Между тем, железнодорожное начальство, с одной стороны — прекрасно сработавшееся с военными властями с лета 1914 года, а с другой — не забывшее, как оно само организовало всеобщую железнодорожную забастовку в октябре 1905 (был и такой эпизод в истории революции!), заставило царский поезд ехать буквально по кругу: слухи о революционных выступлениях впереди вынуждали менять маршрут.
В 4 часа утра уже 1 марта Воейков узнал, что станция Тосно на пути к Петрограду занята революционными войсками, не намеренными пропустить царя в столицу. Тогда кружным путем эшелон двинулся в другую сторону — через Бологое, Дно и Псков — ближайший пункт, где можно было воспользоваться центром телеграфной связи.
В конце-концов днем 1 марта поезд очутился на вокзале в Пскове — в полной изоляции от внешнего мира и фактически под арестом командующего Северным фронтом генерала Н.В.Рузского, взявшего на себя посредничество для осуществления связи.
Днем 2 марта Рузский вручил царю ультиматум в виде набора телеграмм от всех командующих, начиная с генерала М.В.Алексеева. Требования об отречении царя прислали: командующий Кавказским фронтом, двоюродный дядя царя великий князь Николай Николаевич; Западным — генерал А.Е.Эверт; Юго-Западным — генерал А.А.Брусилов; начальник штаба Румынского фронта (фактически командующий при номинальном командовании румынского короля) генерал В.В.Сахаров; командующий Балтийским флотом адмирал А.И.Непенин.
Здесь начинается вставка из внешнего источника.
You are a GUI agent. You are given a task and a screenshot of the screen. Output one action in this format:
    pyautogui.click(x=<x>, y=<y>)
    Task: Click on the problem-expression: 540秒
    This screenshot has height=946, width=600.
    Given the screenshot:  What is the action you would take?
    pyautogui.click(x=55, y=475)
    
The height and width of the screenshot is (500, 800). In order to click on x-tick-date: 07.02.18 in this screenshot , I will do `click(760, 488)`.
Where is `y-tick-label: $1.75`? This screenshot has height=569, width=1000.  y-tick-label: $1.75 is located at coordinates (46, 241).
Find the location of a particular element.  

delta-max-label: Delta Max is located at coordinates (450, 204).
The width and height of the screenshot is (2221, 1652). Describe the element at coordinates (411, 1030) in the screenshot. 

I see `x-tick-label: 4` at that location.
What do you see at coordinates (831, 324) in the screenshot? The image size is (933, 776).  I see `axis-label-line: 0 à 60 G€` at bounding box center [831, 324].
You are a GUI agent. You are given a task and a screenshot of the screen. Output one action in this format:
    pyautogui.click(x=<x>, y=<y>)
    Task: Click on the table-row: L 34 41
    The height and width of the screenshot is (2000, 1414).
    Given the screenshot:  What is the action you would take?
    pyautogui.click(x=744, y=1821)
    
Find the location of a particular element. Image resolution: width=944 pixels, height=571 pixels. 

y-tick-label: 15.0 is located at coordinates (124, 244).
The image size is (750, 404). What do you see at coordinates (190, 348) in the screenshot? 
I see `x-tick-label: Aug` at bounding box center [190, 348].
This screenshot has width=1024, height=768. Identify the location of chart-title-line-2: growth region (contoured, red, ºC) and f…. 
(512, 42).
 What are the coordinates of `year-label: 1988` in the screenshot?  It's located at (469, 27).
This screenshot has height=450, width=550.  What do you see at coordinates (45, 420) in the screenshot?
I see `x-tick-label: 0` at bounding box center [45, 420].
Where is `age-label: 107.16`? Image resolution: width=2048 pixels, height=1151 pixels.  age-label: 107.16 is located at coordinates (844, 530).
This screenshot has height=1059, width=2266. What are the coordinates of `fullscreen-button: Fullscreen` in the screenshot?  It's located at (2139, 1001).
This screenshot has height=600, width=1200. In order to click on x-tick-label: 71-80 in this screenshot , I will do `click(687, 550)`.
К ним Рузский присовокупил собственное требование (в сентябре 1918 этот злополучный генерал погиб в Пятигорске при массовых расстрелах большевиками заложников «из буржуазии»).
Только командующий Черноморским флотом адмирал А.В.Колчак воздержался от участия в этой коллективной акции высшего военного руководства, ничем против нее не возразив.
Николай II подчинился, и подписал отречение в пользу сына при регентстве великого князя Михаила Александровича. Только весть, что в Псков едут представители новой власти Гучков и Шульгин, задержала всеобщее распространение этого сообщения.
Несколько часов задержки позволили царю изменить решение, и Гучков с Шульгиным в ночь на 3 марта получили уже отречение и от имени цесаревича Алексея — в пользу великого князя Михаила Александровича. Этим незаконным актом (отречением от имени несовершеннолетнего сына) Николай оставлял последнему свободные руки: если бы Алексей когда-нибудь пожелал царствовать, законное право оставалось за ним. Остается гадать, какую роль сыграл этот фокус Николая в последующей жестокой судьбе царской семьи.
Той же ночью царский эшелон, к которому все на время утратили интерес, двинулся назад в Ставку.
Запись в дневнике Николая II за 2 марта завершается знаменитой фразой: «Кругом измена и трусость, и обман!»
Между тем, из Петрограда вся эта ситуация выглядела совсем по-иному: с первого дня восстания не было никаких вестей о царе, его местонахождении и принятых им решениях. Все это время и столичный гарнизон, и его вожаки не имели никакого решения и их собственной судьбы: новой власти не было, и амнистии им никто не объявлял. Слухи же о таинственных перемещениях царя и о карательных войсках, посланных с фронта и из иных мест, не могли не действовать на нервы всей этой массе людей, прекрасно понимавших собственную беззащитность: весь гарнизон был в состоянии практически перманентной паники.